**Your goal**
Give the count of lines in the records below that contain "will", and say nothing more.

**Extracted entries**
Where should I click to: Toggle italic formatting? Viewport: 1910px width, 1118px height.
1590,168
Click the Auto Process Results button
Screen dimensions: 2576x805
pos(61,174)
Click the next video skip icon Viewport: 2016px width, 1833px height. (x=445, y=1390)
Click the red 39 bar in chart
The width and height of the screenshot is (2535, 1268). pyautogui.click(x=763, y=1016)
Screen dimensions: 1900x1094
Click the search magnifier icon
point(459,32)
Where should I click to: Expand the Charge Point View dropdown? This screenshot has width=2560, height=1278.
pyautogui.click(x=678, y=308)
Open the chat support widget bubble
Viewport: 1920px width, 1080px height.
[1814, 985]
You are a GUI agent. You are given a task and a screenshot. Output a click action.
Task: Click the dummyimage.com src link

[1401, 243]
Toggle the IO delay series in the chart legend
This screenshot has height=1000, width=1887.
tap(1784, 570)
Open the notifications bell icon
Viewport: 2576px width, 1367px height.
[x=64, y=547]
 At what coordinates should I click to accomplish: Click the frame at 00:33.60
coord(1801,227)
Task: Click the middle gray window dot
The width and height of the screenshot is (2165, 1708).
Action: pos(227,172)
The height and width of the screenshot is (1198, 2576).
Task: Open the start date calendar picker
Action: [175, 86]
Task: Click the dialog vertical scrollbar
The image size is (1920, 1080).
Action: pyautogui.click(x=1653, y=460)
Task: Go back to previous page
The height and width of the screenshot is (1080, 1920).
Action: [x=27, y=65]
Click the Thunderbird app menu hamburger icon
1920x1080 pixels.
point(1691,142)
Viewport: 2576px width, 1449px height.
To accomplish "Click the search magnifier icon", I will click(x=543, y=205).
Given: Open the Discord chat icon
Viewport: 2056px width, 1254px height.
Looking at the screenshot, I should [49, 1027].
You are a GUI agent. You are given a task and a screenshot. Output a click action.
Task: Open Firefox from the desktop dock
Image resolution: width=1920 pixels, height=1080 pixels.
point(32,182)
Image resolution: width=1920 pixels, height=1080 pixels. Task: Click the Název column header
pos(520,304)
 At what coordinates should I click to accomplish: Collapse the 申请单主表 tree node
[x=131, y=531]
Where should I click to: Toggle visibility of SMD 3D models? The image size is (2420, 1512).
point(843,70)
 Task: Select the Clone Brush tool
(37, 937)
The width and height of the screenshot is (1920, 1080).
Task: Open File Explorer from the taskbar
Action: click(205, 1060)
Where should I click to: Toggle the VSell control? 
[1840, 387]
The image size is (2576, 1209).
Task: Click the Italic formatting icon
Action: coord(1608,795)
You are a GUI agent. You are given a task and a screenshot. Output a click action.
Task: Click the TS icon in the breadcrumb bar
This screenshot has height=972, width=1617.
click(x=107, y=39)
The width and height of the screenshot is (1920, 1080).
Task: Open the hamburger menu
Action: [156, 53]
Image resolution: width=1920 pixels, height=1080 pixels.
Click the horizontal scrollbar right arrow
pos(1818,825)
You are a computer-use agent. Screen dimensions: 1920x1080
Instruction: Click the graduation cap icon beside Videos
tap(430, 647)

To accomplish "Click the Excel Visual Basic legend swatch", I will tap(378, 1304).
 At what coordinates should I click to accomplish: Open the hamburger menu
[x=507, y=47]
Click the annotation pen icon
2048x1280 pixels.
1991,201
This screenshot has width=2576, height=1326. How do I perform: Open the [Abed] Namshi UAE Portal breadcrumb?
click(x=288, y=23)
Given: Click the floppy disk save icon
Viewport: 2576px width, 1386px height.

**Exercise response**
2